An ethical proposition to curb climate change

For our immersion into business ethics I read “Counting the Cost of Fixing the Future”, a New York Times article by Eduardo Porter that detailed the social costs of global climate change on the world economy. Porter introduces the article with a study from the Obama administration that provides “new estimates of the social cost of carbon [emissions]”, compiled from predicted increases in property damage from natural disasters, rising sea levels, increased disease, and the losses in overall productivity in GDP. The cost of a ton of carbon dioxide is estimated by the US government at $65, or about 56 cents per gallon of gasoline; however, other estimates range from $13.50 to $139.56 per ton of CO2.

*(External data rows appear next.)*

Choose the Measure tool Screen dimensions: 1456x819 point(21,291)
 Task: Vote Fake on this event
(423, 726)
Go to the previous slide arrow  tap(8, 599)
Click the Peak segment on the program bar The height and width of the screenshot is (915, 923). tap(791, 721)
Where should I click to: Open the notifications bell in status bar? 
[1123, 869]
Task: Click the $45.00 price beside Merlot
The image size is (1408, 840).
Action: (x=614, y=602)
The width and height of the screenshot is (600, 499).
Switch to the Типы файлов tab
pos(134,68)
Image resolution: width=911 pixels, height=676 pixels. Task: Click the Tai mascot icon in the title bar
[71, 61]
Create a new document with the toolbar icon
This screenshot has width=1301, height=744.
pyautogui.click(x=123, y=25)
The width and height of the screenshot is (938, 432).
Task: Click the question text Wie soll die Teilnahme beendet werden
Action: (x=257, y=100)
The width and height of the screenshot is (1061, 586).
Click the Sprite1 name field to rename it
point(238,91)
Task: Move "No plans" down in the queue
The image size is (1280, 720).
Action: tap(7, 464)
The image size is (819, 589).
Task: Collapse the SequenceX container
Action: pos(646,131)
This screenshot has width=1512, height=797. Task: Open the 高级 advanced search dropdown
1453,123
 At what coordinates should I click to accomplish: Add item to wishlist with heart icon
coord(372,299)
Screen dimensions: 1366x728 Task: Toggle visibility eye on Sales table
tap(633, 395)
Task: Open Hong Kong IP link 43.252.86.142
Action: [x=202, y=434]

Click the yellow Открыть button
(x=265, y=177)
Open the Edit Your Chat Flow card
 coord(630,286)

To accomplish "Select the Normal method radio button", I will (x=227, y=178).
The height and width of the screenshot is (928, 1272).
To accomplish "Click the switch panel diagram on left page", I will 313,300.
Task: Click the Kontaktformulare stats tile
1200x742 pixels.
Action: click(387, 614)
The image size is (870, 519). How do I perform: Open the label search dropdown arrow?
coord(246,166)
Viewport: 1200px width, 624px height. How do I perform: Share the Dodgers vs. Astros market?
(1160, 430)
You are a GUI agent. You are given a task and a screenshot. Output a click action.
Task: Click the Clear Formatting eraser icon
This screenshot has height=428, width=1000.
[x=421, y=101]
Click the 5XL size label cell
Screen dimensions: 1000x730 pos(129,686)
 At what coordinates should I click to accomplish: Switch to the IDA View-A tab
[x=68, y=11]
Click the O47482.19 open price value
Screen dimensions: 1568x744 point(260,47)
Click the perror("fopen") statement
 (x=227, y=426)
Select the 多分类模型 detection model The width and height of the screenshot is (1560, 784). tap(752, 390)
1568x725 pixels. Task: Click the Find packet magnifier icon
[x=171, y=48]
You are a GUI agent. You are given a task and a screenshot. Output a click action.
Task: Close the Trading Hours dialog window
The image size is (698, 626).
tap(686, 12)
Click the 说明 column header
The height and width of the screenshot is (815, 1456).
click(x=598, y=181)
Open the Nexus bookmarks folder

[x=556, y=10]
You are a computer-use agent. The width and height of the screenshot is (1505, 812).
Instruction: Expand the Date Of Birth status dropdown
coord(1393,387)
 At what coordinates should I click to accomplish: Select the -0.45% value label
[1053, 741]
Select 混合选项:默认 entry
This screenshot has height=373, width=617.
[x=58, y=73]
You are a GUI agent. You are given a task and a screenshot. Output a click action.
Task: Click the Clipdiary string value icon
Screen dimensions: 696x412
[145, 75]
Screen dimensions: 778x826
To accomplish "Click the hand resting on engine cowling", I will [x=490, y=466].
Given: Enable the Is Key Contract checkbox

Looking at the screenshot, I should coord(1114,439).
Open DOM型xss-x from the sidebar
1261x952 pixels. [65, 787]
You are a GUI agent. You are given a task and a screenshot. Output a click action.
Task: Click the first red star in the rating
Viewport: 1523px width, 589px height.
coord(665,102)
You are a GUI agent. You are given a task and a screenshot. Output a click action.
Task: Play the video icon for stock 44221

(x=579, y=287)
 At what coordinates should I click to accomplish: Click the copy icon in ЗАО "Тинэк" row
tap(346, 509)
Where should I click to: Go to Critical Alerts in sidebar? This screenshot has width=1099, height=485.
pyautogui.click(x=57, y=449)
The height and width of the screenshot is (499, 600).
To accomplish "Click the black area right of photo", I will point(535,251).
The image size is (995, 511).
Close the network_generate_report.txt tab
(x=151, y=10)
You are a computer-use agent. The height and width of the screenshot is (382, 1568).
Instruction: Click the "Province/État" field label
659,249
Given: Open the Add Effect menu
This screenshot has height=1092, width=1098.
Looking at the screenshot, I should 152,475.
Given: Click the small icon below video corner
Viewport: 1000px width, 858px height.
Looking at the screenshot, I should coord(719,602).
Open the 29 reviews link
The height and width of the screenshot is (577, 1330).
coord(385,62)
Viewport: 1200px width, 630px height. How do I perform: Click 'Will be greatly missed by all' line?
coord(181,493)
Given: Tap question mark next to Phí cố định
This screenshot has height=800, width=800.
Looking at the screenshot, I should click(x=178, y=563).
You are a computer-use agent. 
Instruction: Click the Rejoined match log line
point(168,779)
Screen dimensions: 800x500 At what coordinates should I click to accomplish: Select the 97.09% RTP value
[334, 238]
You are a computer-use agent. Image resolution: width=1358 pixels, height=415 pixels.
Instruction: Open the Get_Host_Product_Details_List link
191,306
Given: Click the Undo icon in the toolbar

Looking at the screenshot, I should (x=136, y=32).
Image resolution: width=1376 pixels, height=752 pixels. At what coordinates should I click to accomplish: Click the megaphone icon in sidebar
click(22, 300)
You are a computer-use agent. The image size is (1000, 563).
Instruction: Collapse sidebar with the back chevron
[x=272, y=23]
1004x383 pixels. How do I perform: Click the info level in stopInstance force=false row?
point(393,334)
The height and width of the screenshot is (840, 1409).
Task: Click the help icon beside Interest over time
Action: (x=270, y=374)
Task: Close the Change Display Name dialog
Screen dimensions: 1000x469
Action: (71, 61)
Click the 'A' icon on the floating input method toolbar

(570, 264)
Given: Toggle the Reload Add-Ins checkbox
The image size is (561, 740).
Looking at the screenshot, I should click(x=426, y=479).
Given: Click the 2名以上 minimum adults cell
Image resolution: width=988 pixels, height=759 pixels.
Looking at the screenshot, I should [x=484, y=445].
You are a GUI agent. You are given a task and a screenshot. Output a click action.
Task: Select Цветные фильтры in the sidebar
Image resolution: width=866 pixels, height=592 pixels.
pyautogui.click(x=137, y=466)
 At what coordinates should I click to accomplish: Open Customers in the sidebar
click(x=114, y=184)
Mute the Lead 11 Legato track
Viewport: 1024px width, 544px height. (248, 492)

This article relates to business ethics because it offers choices for governments and businesses to make a differences for the future. In an ideal world, Porter suggests, would be to greatly curtail carbon emissions at any cost. This, however, presents many problems for businesses as it would greatly raise costs of operations and force costly (or at least inconvenient) alternative sources of energy. A less taxing, but nonetheless ethical option could be to pass a law taxing fossil fuels at their estimated social cost and using revenues to help curb the effects of global warming. Unfortunately, business leaders are reluctant to do this, as they don’t see an adequate return on the investment.

In this situation, I believe doing nothing would be unethical from a social standpoint. A compromise for a carbon tax would be an ethical response to this issue that would not be too taxing on businesses; providing equity without sacrificing efficiency.